El injeniero se volvió i dijo:

— ¡Un mes i ya los maderos estan podridos! Eres un torpe que te dejas sorprender por los apuntaladores que colocan madera blanca en sitios como este tan saturados de humedad. Vas a ocuparte en el acto de remediar este desperfecto antes que te haga pagar caro tu neglijencia.

El azorado capataz retrocedió presuroso i desapareció en la oscuridad.

Mister Davis apoyó la punta de la vara en el desnudo torso del muchacho que tenia delante i el carro se movió, pero con lentitud, pues la pendiente hacia mui penoso el arrastre en aquel suelo blando i escurridizo. El de atras ayudaba a su compañero con todas sus fuerzas, mas de pronto las ruedas dejaron de jirar i la vagoneta se detuvo: de bruces en el lodo, asido con ambas manos a los rieles en actitud de arrastrar aún, yacia el mas jóven de los los conductores. A pesar de su valor la fatiga lo habia vencido.

La voz del jefe a quien la perspectiva de tener que arrastrarse doblado en dos por aquel suelo encharcado i sucio, ponia fuera de si, resonó colérica en la galeria.

— ¡Canalla, haragan! gritó enfurecido.

I la vara de hierro se alzó i cayó repetidas veces, produciendo un ruido sordo en aquel cuerpo inanimado.

Al sentir los golpes, el caído se incorporó sobre las rodillas i haciendo un esfuerzo se puso de pié. Habia en sus ojos una espresion de rabia, de dolor i desesperacion. Con nervioso movimiento se despojó de sus arreos de bestia de tiro i se arrimó a la pared donde quedó inmóvil.

Mister Davis que le observaba con atencion descendió del carroi se le acercó con la varilla en alto diciendo:

— ¡Ah! con que te resistes, espera!

Pero viendo que la víctima por toda defensa cruzaba sus brazos sobre la cabeza, se detuvo, quedó indeciso un momento i luego con voz tonante profirió:

— ¡Vete! Fuera de aquí!

I volviéndose al otro muchacho que temblaba como la hoja en el árbol le ordenó imperiosamente.

— Tú, sígueme.

I encorvando su alta estatura continuó adelante por la lóbrega galeria.

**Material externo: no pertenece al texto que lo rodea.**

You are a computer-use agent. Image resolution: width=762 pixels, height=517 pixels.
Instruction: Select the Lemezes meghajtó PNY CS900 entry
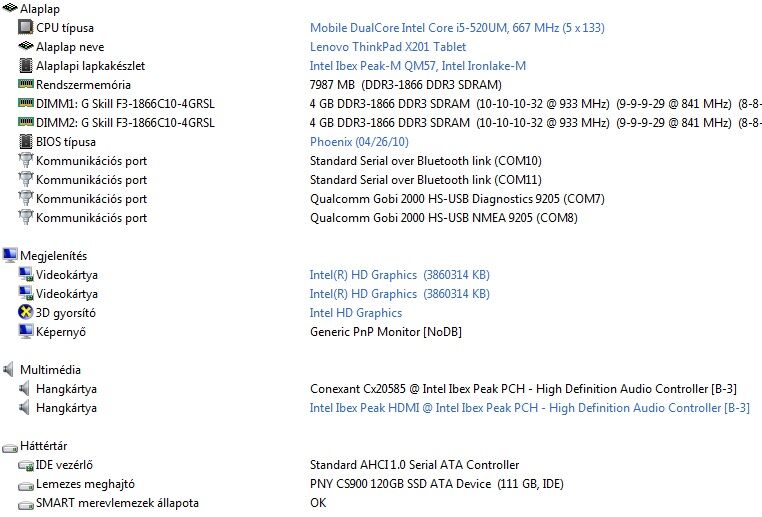pyautogui.click(x=436, y=484)
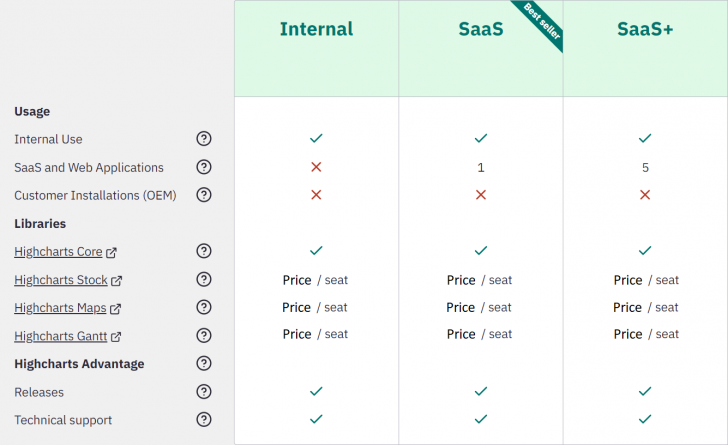Click SaaS+ application count value 5

(x=645, y=168)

Despues de despachar a toda prisa una cuadrilla de apuntaladores para que efectuasen en los revestimientos las reparaciones que tan duramente se le habian ordenado, el capataz se dirijió a esperar a su jefe a una pequeña plazoleta que lindaba con las nuevas obras en esplotacion, quedándose espantado al verlo aparecer, tras una larga espera, con la faz enrojecida, dando resoplidos de fatiga i salpicado de lodo de la cabeza a los pies. Fué tal su sorpresa que no dió un paso ni hizo un ademan para acercarse a su señor quien, dejándose caer pesadamente en unos trozos de madera, empezó a sacudir su traje i a enjugar con su fino pañuelo el copioso sudor que le inundaba el rostro.

El muchacho que llegaba empujando el pequeño carro, le reveló en dos palabras lo sucedido. El capataz oyó la noticia con la quietud i dando a su fisonomia la espresion mas consternada i trájica que supo, se acercó con ademan solícito a su superior; pero éste, comprendiendo que aquel incidente resultaba ridículo para su orgullo, habia recobrado el jesto soberbio de supremo desden que le era habitual i clavando en el semblante servil de su subordinado la mirada fria e implacable de sus grises pupilas le preguntó con voz al parecer serena, pero en la que se trasparentaba cierta sorda irritacion.

— ¿Tiene parientes ese muchacho?

— No, señor, respondió el interpelado, solo tiene madre i tres hermanos pequeños: el padre murió aplastado por un derrumbe cuando empezaron los trabajos del nuevo chiflon, Era un buen obrero, añadió, tratando de atenuar la falta del hijo con el mérito del padre.

— Bueno, vas a dar órden inmediata para que esa mujer i sus hijos dejen ahora mismo la habitacion. No quiero holgazanes aquí, terminó con amenazadora severidad.

Su acento no admitia réplica i el capataz doblando una rodilla en el húmedo suelo, tomó su libreta de apuntes i el lápiz i trazó en ella, a la luz de su linterna, algunos renglones.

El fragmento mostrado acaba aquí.